Following questions are answered in this case study solution
Case Analysis for Rob Evans
2. Financial Position
Kevin and Alex have a variety of assets. These include their House, cars, investment units, self managed funds, savings account and bank deposit. The assets totaled to about 1.1 million with a total market value of 1.4 million. The liabilities include the loans for Cars, House Mortgage, Parents loan and credit card liability. Assuming that the mortgage was 0.85 million dollars at a rate of 7.75 %, the liabilities total to around $ 0.92 million. This shows that debt financed 53 percent of the assets. The asset debt ratio is 1.85 which shows that the risk of solvency is low as debt can easily be covered with the assets.

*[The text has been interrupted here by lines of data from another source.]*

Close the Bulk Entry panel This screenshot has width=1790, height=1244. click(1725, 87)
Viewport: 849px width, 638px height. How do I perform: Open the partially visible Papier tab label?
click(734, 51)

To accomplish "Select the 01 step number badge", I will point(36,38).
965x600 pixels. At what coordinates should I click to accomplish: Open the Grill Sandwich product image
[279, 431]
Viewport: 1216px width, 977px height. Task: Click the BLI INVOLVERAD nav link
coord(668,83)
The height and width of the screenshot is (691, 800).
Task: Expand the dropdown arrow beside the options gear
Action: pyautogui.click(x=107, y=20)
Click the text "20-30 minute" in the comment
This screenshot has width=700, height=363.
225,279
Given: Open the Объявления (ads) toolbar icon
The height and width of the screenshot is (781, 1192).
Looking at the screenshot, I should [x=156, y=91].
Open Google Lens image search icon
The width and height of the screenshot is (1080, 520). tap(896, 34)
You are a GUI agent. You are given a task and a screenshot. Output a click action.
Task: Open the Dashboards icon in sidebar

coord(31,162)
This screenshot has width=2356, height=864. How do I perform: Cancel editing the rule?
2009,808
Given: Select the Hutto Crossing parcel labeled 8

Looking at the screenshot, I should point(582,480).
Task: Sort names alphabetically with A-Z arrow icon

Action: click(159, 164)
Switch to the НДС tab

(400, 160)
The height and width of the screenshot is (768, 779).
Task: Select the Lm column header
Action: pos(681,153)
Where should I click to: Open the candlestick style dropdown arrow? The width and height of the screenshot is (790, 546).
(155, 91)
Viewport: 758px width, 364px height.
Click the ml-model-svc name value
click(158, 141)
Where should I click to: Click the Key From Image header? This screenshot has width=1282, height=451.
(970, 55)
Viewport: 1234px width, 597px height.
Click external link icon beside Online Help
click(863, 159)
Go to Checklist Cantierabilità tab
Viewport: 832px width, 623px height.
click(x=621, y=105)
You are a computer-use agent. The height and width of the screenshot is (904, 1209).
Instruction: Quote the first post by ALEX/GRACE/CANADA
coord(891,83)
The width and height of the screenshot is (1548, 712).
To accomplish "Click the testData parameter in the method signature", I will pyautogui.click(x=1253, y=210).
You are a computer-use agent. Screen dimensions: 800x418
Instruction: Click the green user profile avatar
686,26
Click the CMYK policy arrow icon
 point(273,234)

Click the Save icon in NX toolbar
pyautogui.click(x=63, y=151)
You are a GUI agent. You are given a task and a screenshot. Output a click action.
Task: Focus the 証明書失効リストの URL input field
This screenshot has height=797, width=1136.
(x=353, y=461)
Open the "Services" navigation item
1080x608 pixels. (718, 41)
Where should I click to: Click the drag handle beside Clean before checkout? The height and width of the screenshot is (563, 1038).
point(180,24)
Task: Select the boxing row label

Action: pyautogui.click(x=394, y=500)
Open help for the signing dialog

The Cash flow throughout the year is the core problem. The cash inflows are generated by income of Alex and Kevin and the income from the investment unit, debenture and share portfolio. The substantial cash outflows are payments of mortgage interest and principal, car loan interest and principal, children school fee and Annual contributions made to funds. The net cash flow is, therefore, about $ 58,871.
Other payments of short term liabilities will have to be made for Credit card and line of credit. Also, as Alex’s parents are going through financial difficulties, they will require the money Alex owes them soon. This means a payment totaling $147,215 will have to be made in the near future. Moreover, Taxes and household expenses, like food, cleaning and clothing, will also have to be paid. These expenses will be higher than usual considering that Kevin’s brother is staying at his house and not contributing to the household expenses. Kevin and Alex clearly do not have enough cash to pay off these debts and expenses. Therefore, they will require cash in the near future.
The cash inflows are expected to increase as Kevin’s father is executing his will. This might result into additional property or asset which earns revenue. On the other hand, on execution of the will, Kevin will have to arrange for his father’s debts to be paid. This might result into an additional liability for Kevin. Alex also expects a bonus of $ 20,000, but she might contribute this amount to her superannuation fund. The household expenses will also reduce as Kevin’s brother buys his own property and moves out.
4. Financial Goals
After examining Kevin and Alex’s financial state, it is obvious that their first priority should be to generate enough cash to pay off the short term liabilities i.e. payment to creditors and Alex’s payments. Therefore, their financial goal for now should be to generate $ 147,215. The couple would at least have to accumulate an amount equal to the minimum payment requirement of its creditors. If their payments increase due to execution of his father’s will, the couple must revise their goal to changing their lifestyles by selling the cars and house and shifting to a smaller house. On the other hand, if Kevin inherits from his father, he will be able to maintain his lifestyle provided he manage his cash flows well.
5. Available Options
Following are the options available to Alex and Kevin if they want to increase their net cash flow:
Sell the Share Portfolio.
Sell Investment Unit.
Sell the both cars.
Sell the house and buy a less expensive house.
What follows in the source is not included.